I deplore the lack of vision in regard to primary education and the lack of reference to secondary education. The McIver report produced by the various second level teaching unions, does not merit a mention either. There are problems with the National Educational Welfare Board, which is not mentioned either. The Minister's lack of vision in regard to education at all levels is a great pity. I am pleased with the money being provided for the third level sector but we will have to wait to see the detail of this proposal. I hope the institutes of technology and not just the universities will share in that dividend. The institutes of technology are critical in terms of participation rates for middle income and less well-off families and give a much needed opportunity to the latter group.

The Government has been topping up its coffers by fairly nasty stealth taxes in the past three years and by pushing more and more taxpayers into paying tax at the 42% rate. When the Government came into office in 2002, the standard rate band for a single person was €28,000. In other words, any income earned above that amount was taxed at 42%. Unless this band is increased in line with annual wage rises, people pay more and more of their income at 42%. The Government did not increase the band for two budgets after the last election, the two last budgets of the former Minister, Mr. McCreevy. While wages have increased on average by 15%, the standard rate band has only expanded by5%. The Minister referred to an increase of 9%. We would have needed to see an increase of 15% to bring people anywhere near to what they have missed out on in recent years.

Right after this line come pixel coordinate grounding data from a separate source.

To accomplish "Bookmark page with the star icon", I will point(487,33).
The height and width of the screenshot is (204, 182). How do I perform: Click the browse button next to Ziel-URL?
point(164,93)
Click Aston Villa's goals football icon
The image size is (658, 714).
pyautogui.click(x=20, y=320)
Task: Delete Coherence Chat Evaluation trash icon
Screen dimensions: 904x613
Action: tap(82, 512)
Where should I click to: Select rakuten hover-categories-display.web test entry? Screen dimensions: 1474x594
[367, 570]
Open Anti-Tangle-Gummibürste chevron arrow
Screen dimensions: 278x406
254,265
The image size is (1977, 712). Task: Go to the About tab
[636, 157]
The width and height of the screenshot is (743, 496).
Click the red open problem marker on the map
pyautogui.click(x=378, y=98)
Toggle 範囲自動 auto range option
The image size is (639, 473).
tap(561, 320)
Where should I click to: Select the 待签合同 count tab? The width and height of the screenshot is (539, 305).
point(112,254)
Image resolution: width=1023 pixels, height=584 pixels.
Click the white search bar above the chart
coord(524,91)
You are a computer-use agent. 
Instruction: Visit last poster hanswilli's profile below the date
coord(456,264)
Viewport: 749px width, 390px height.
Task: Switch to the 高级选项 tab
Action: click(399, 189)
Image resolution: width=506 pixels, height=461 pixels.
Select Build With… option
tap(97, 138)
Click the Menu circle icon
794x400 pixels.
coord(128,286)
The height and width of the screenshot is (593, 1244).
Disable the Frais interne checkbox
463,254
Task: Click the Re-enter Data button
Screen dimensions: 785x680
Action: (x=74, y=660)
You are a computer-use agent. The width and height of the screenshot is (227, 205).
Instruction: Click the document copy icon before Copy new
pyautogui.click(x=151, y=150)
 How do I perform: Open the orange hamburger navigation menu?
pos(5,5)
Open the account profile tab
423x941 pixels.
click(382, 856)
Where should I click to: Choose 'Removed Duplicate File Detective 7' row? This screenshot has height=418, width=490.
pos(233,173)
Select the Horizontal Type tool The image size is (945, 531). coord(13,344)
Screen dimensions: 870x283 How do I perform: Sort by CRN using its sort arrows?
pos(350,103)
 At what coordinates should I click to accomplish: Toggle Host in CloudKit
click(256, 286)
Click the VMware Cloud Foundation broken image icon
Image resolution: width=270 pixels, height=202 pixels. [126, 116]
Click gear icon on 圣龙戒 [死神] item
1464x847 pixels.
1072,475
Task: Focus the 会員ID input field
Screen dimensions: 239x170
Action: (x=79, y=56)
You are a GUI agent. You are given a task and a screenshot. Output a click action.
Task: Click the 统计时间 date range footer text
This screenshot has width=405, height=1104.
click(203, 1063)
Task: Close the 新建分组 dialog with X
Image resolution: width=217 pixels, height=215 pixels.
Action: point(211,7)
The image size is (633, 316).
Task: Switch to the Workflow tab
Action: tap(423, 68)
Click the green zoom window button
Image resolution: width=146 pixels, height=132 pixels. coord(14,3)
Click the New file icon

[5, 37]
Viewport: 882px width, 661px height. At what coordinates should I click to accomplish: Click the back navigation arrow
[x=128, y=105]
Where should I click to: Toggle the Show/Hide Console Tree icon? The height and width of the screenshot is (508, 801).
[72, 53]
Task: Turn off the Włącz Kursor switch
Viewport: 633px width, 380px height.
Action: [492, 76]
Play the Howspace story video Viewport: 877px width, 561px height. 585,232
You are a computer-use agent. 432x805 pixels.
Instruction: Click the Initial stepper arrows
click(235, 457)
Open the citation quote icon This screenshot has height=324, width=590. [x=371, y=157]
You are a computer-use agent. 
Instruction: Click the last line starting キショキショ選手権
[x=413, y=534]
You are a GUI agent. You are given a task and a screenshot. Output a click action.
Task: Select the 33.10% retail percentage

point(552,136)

The programme for Government contains a commitment that only 20% of taxpayers will pay tax at the top rate. The table on page C.22 of the Budget Statement that sets out the Minister's hopes for next year, without taking into account changes in regard to wage agreements, states that just over 658,000 taxpayers will pay tax at the top rate next year. That means the Minister has only taken 8,400 taxpayers out of the 42% band. Contrary to the little bit of verbal dexterity we heard from him, that is the reality. The Minister is nodding his head. I do not know whether it is in agreement or disagreement.